* begin *

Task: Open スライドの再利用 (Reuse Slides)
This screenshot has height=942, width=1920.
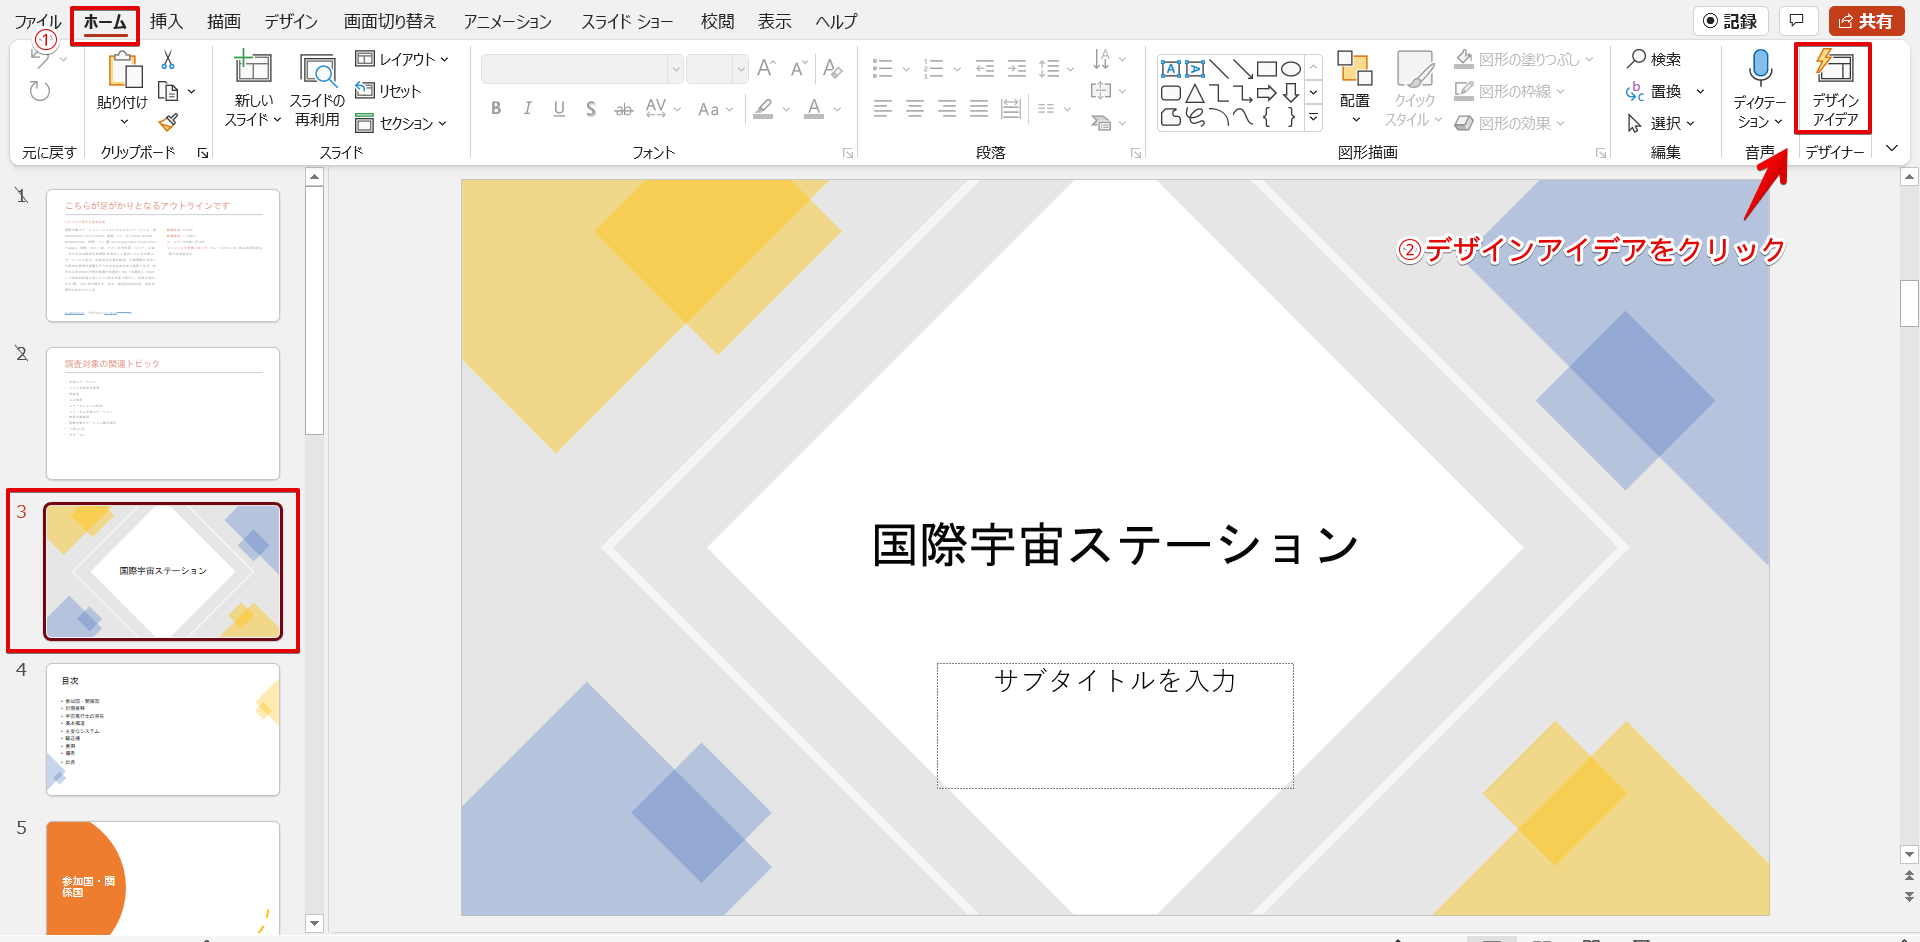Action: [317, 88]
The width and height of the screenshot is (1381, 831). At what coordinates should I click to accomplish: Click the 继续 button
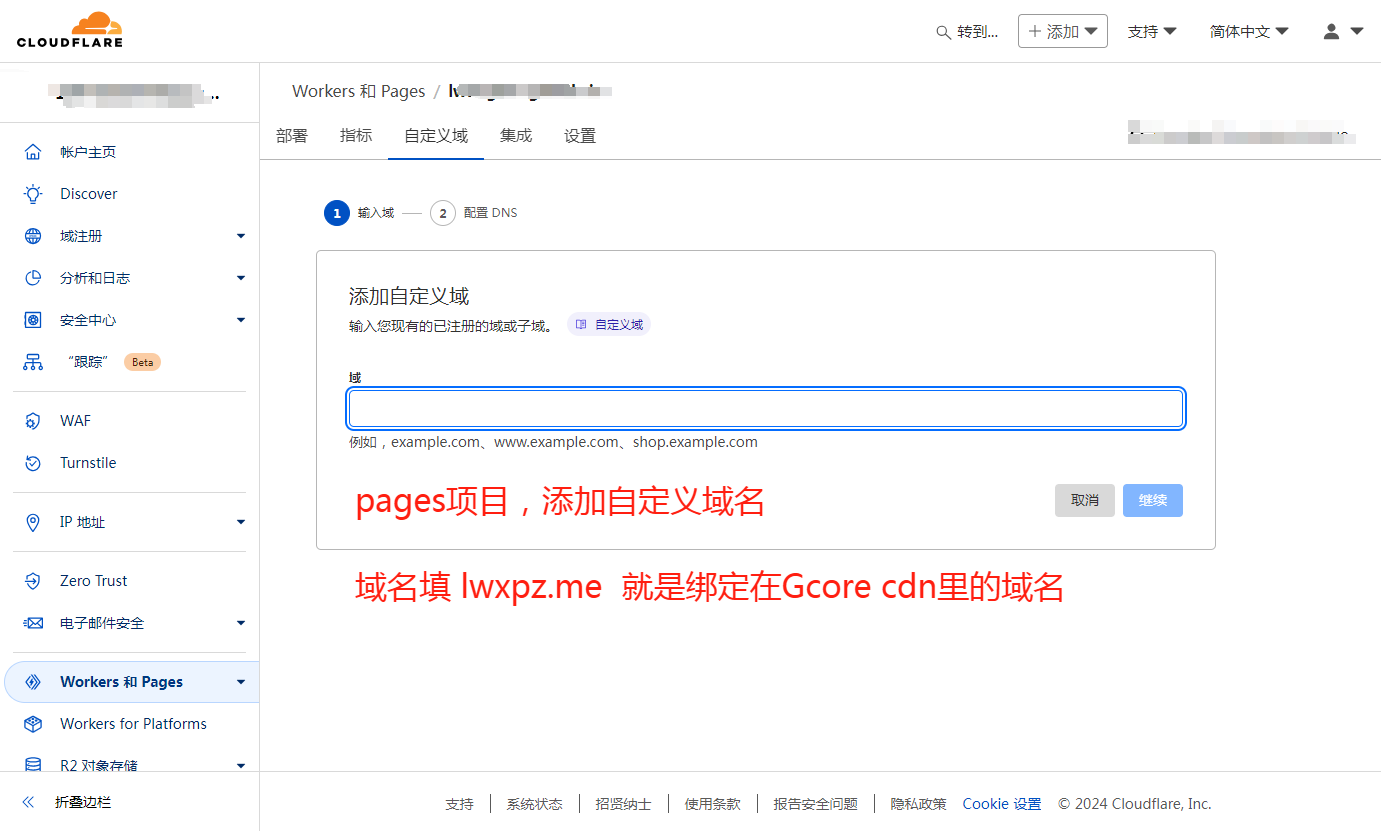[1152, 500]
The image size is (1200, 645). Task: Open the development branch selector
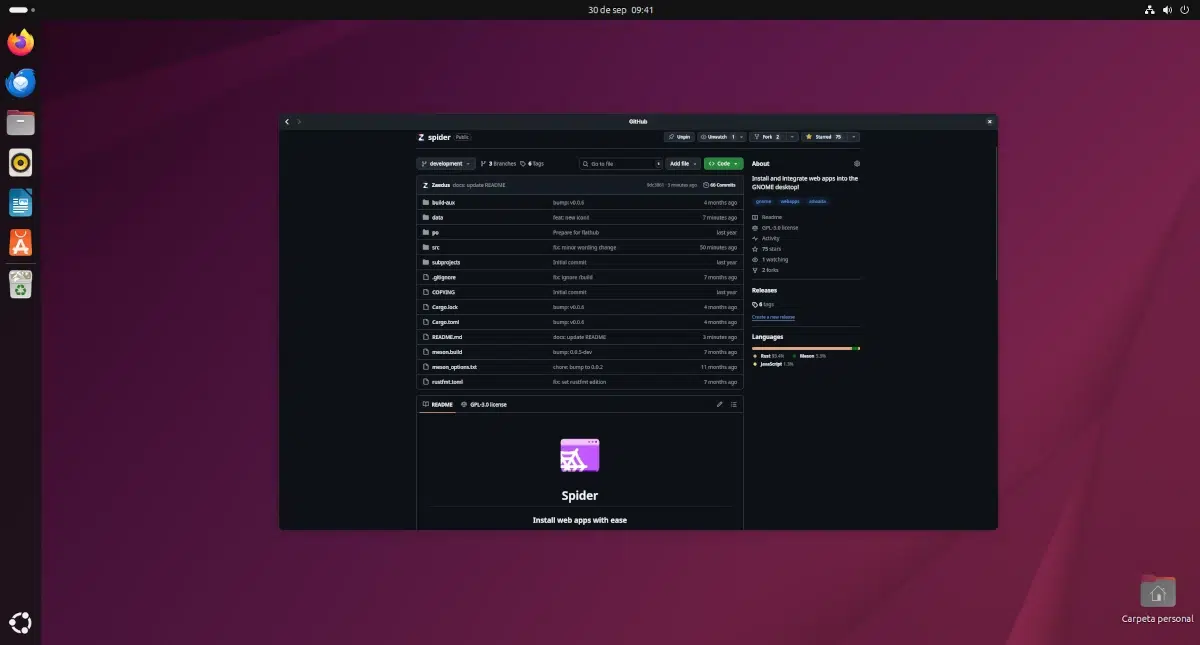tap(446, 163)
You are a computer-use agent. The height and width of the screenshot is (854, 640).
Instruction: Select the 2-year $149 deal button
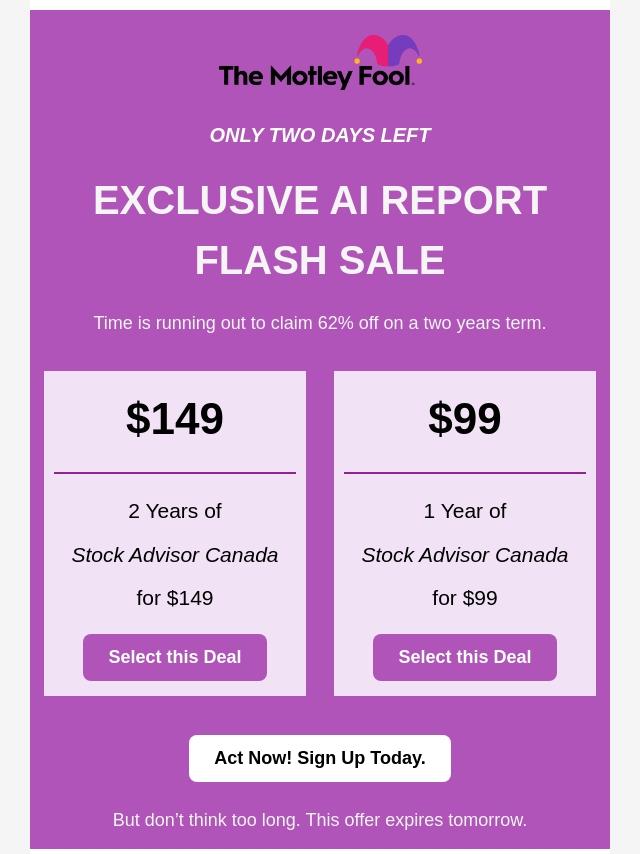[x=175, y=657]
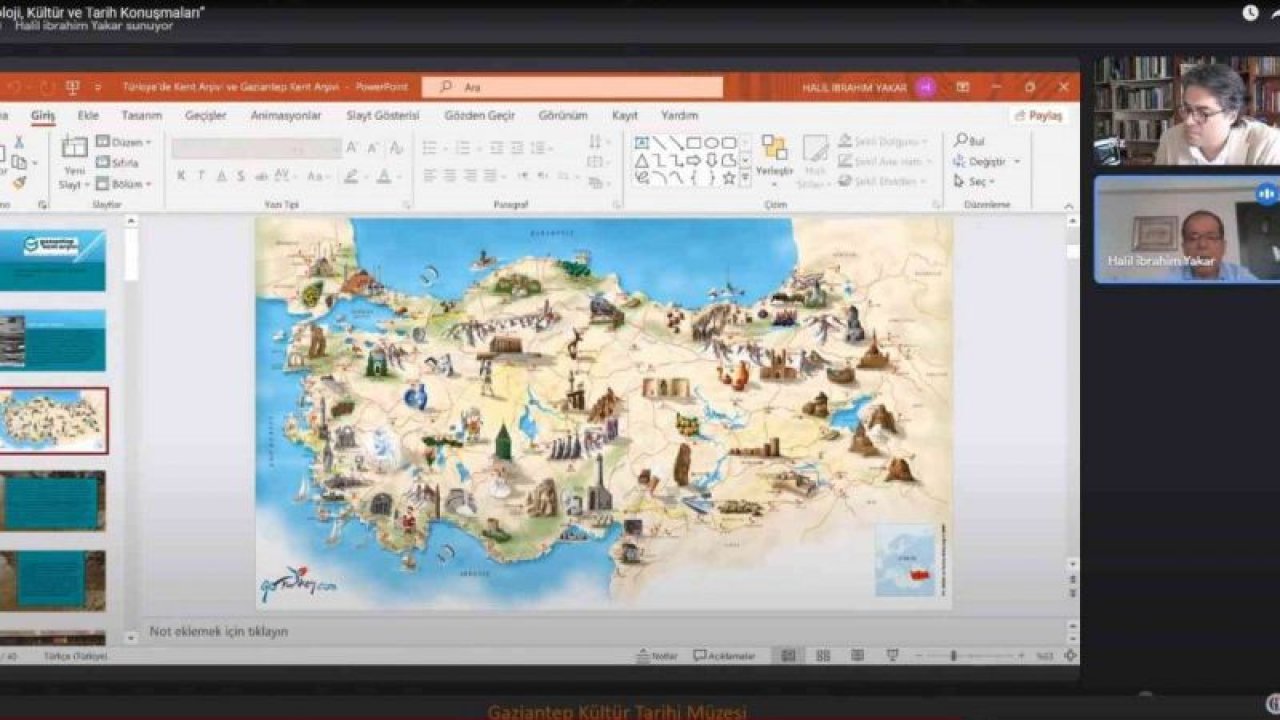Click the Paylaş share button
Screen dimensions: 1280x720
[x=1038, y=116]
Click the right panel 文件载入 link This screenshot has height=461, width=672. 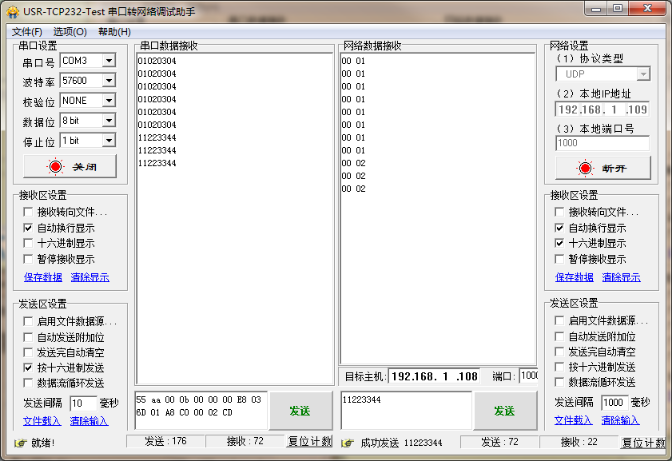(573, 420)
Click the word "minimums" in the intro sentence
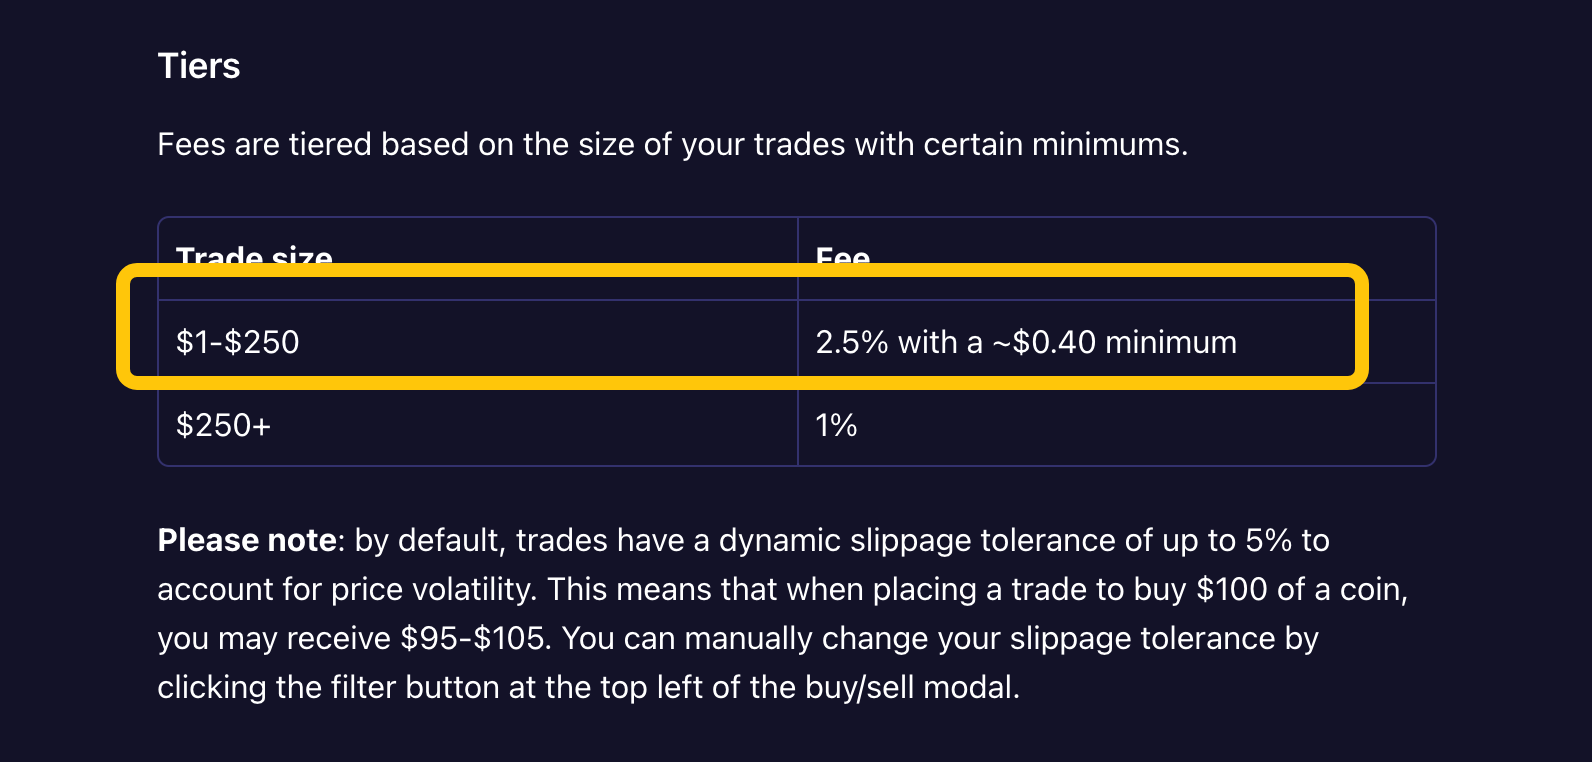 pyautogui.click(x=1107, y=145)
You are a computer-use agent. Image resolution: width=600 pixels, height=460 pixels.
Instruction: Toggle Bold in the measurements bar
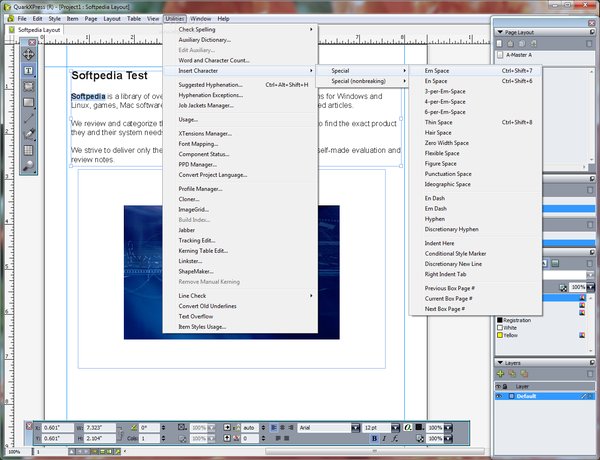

* end *

**To be done:** Rewrite the records from the line containing "You are a computer-use agent. Image" through the end, replacing "Bold" with "Italic" and changing nothing else. Leave the pictures out.

**Solution for this task:**
You are a computer-use agent. Image resolution: width=600 pixels, height=460 pixels.
Instruction: Toggle Italic in the measurements bar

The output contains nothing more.